PROBLEM TO WORK ON — Lines in the listing below may contain the word "screenshot". State how many do, and nothing more.

RECORDS SHOWN —

----

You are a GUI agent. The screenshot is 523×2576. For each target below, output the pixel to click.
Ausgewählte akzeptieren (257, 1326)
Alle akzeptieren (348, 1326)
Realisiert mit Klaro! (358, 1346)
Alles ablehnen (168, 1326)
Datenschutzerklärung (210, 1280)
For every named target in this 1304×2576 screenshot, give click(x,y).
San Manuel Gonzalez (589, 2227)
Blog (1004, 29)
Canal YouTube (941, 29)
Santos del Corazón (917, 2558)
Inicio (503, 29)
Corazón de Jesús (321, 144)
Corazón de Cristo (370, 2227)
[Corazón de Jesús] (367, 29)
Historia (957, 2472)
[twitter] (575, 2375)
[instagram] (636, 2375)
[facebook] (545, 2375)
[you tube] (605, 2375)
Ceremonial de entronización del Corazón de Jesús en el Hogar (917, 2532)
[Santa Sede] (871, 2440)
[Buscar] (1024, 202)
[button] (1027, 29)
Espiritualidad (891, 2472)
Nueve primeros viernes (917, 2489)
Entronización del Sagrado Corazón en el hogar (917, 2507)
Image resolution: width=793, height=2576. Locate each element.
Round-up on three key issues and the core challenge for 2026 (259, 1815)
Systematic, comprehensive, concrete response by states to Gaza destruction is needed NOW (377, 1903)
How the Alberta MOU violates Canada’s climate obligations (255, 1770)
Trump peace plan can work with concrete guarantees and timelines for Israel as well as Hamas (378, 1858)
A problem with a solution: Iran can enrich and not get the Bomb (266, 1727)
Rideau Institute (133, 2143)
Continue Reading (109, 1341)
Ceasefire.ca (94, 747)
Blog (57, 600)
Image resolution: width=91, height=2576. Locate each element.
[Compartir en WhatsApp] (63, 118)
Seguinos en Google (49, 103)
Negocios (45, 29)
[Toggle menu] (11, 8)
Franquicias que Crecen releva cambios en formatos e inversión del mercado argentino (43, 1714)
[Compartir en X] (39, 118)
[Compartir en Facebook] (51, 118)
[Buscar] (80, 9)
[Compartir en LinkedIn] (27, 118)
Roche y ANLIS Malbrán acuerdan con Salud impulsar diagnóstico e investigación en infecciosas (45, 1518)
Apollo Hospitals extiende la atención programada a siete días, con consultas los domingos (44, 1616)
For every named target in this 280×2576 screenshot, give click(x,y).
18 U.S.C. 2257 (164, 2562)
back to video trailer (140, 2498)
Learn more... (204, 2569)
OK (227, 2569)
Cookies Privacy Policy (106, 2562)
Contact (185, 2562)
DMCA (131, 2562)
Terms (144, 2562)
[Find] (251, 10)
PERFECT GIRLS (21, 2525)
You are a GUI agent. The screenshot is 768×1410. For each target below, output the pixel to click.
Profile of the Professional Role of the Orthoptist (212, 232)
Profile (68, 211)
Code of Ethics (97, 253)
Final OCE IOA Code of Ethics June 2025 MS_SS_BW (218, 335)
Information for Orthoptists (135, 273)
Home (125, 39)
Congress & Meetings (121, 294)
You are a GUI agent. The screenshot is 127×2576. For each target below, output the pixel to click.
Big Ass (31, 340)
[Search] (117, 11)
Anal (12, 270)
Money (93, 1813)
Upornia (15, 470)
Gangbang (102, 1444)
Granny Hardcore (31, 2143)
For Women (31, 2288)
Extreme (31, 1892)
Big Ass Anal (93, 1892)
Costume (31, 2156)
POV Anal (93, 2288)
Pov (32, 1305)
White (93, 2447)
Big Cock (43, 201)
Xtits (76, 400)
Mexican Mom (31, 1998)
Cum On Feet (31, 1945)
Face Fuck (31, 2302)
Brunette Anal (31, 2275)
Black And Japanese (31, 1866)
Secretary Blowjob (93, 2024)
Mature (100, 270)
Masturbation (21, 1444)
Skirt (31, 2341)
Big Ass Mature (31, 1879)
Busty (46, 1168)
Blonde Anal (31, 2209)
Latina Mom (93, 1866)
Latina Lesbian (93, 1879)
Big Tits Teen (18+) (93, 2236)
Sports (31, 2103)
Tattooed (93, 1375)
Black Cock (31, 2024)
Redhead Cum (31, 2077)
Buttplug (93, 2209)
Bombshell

----

RESPONSE — 5